### PROVIDED PASSAGE
+ + +
In regards to David's question, 'why would you use regex' for this, the answer is, 'for fun.' In fact, the code I'm using is simple
length_of_ext = File.extname(filename).length
filename = filename[0,(filename.length-length_of_ext)]
but I like to learn regex whenever possible because it always comes up at Geek cocktail parties.
Try this:
(.+?)(\.[^.]*$|$)
This will:
Capture filenames that start with a dot (e.g. .logs is a file named .logs, not a file extension), which is common in Unix.
Gets everything but the last dot: foo.bar.jpeg gets you foo.bar.
Handles files with no dot: secret-letter gets you secret-letter.
Note: as commenter j_random_hacker suggested, this performs as advertised, but you might want to precede things with an anchor for readability purposes.
Everything followed by a dot followed by one or more characters that's not a dot, followed by the end-of-string:
(.+?)\.[^\.]+$
The everything-before-the-last-dot is grouped for easy retrieval.
If you aren't 100% sure every file will have an extension, try:
(.+?)(\.[^\.]+$|$)
how about 2 captures one for the end and one for the filename.
eg.
(.+?)(?:\.[^\.]*$|$)
^(.*)\\(.*)(\..*)$
Gets the Path without the last \
The file without extension
The the extension with a .
Examples:
c:\1\2\3\Books.accdb
(c:\1\2\3)(Books)(.accdb)
Does not support multiple . in file name
Does support . in file path
I realize this question is a bit outdated, however, I had some trouble finding a good source and wound up making the regex myself. To save whoever may find this time,
If you're looking for a ~standalone~ regex
This will match the extension without the dot
\w+(?![\.\w])
This will always match the file name if it has an extention
[\w\. ]+(?=[\.])
+ + +
### SOURCE DATA
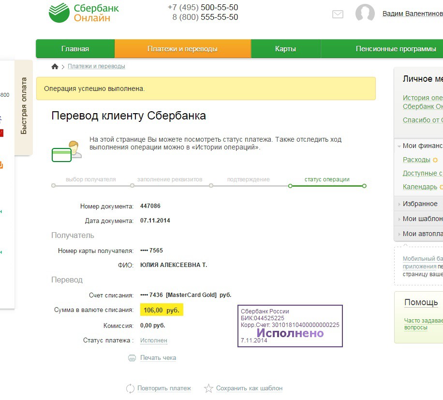Click the user profile avatar

pos(365,13)
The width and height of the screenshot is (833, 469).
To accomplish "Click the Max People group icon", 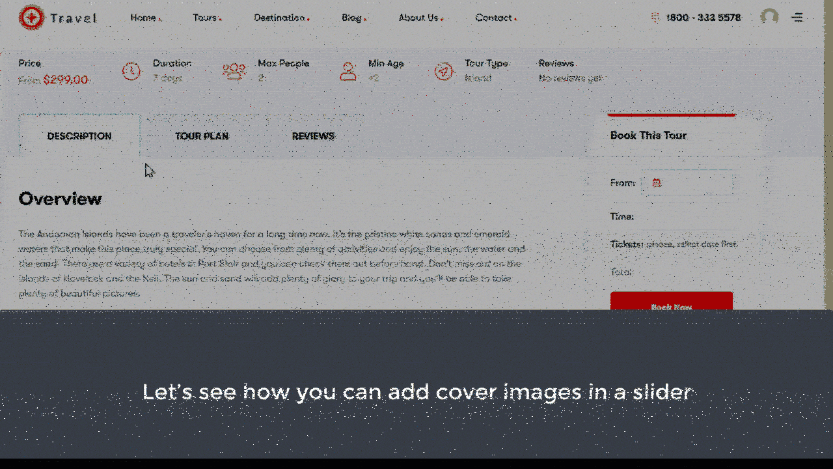I will pyautogui.click(x=234, y=72).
+ + +
### STATED GOAL
Pick up the thread on using regex to strip file extensions from its last line and keep it going. The data plays no part in this.

### RESPONSE BELOW
Ok, I am not sure why I would use regular expression for this. If I know for example that the string is a full filepath, then I would use another API to get the file name. Regular expressions are very powerfull but at the same time quite complex (you have just proved that by asking how to create such a simple regex). Somebody said: you had a problem that you decided to solve it using regular expressions. Now you have two problems.
Think again. If you are on .NET platform for example, then take a look at System.IO.Path class.
I used this pattern for simple search:
^\s*[^\.\W]+$
for this text:
file.ext
fileext
file.ext.ext
file.ext
fileext
It finds fileext in the second and last lines.
I applied it in a text tree view of a folder (with spaces as indents).
Just the name of the file, without path and suffix.
^.*[\\|\/](.+?)\.[^\.]+$
Try
(?<=[\\\w\d-:]*\\)([\w\d-:]*)(?=\.[\.\w\d-:]*)
Captures just the filename of any kind within an entire filepath. Purposefully excludes the file path and the file extension
Etc:
C:\Log\test\bin\fee105d1-5008-410c-be39-883e5e40a33d.pdf
Doesn't capture (C:\Log\test\bin)
Captures (fee105d1-5008-410c-be39-883e5e40a33d)
Doesn't capture (.pdf)
This RegExp works for me:
(.+(?=\..+$))|(.+[^\.])
Results (bold means match):
test.txt
test 234!.something123
.test
.test.txt
test.test2.txt
.